The worst thing is, on some level it is making me care less. Our fatality rates remain high for the beginning of May, but as it becomes more and more obvious that our troops were more broadly complicit in torture than any of us would like to believe -- even if it was only a tiny minority of soldiers at a small number of facilities -- I am forced to admit that I'm having trouble looking at those deaths in the same way.
8. (U) In addition, several detainees also described the following acts of abuse, which under the circumstances, I find credible based on the clarity of their statements and supporting evidence provided by other witnesses (ANNEX 26):
a. (U) Breaking chemical lights and pouring the phosphoric liquid on detainees;
b. (U) Threatening detainees with a charged 9mm pistol;
c. (U) Pouring cold water on naked detainees;
d. (U) Beating detainees with a broom handle and a chair;
e. (U) Threatening male detainees with rape;
f. (U) Allowing a military police guard to stitch the wound of a detainee who was injured after being slammed against the wall in his cell;
g. (U) Sodomizing a detainee with a chemical light and perhaps a broom stick.

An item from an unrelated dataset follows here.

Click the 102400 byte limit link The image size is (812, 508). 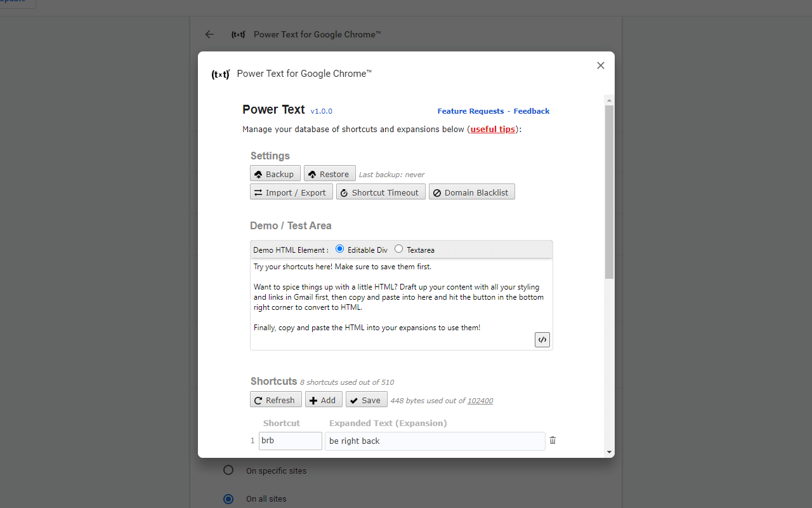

h. (U) Using military working dogs to frighten and intimidate detainees with threats of attack, and in one instance actually biting a detainee.
But then again, at this point I'm having trouble feeling that way about anything at all. Like I said, I'm almost numb.
The various detention facilities operated by the 800th MP Brigade have routinely held persons brought to them by Other Government Agencies (OGAs) without accounting for them, knowing their identities, or even the reason for their detention. The Joint Interrogation and Debriefing Center (JIDC) at Abu Ghraib called these detainees "ghost detainees."
On at least one occasion, the 320th MP Battalion at Abu Ghraib held a handful of "ghost detainees" (6-8) for OGAs that they moved around within the facility to hide them from a visiting International Committee of the Red Cross (ICRC) survey team. This maneuver was deceptive, contrary to Army Doctrine, and in violation of international law. (Findings and Recommendations, Part II, No. 33)
How much more are we going to find? How much worse does it get? And will any of our leaders take responsibility? How can this kind of thing happen, and not elicit anything but cowardly, defensive rationalization from those who presided over it? How can we, the Americans who were against this war, shore up our own humanity and sense of justice against barbaric violence done in our names, but against our will? And what has America come to when we have to sit and argue about what exactly constitutes "torture," so we can figure out whether the United States has been engaging in it? (And what the fuck is wrong with these prison guards, anyway? What kind of mind comes up with this shit? And who the fuck let 'em into the military?)
A couple of nights ago on the "Daily Show," Janeane Garofalo said that at this point, she'd consider a vote for Bush to be a character flaw. Me, I'd call it a moral failing.
Update: Worse and worse.
HERSH: This kind of stuff was much more widespread. I can tell you just from the phone calls I've had in the last 24 hours, even more, there are other photos out there. There are many more photos even inside that unit. There are videotapes of stuff that you wouldn't want to mention on national television that was done. There was a lot of problems.
There was a special women's section. There were young boys in there. There were things done to young boys that were videotaped. It's much worse.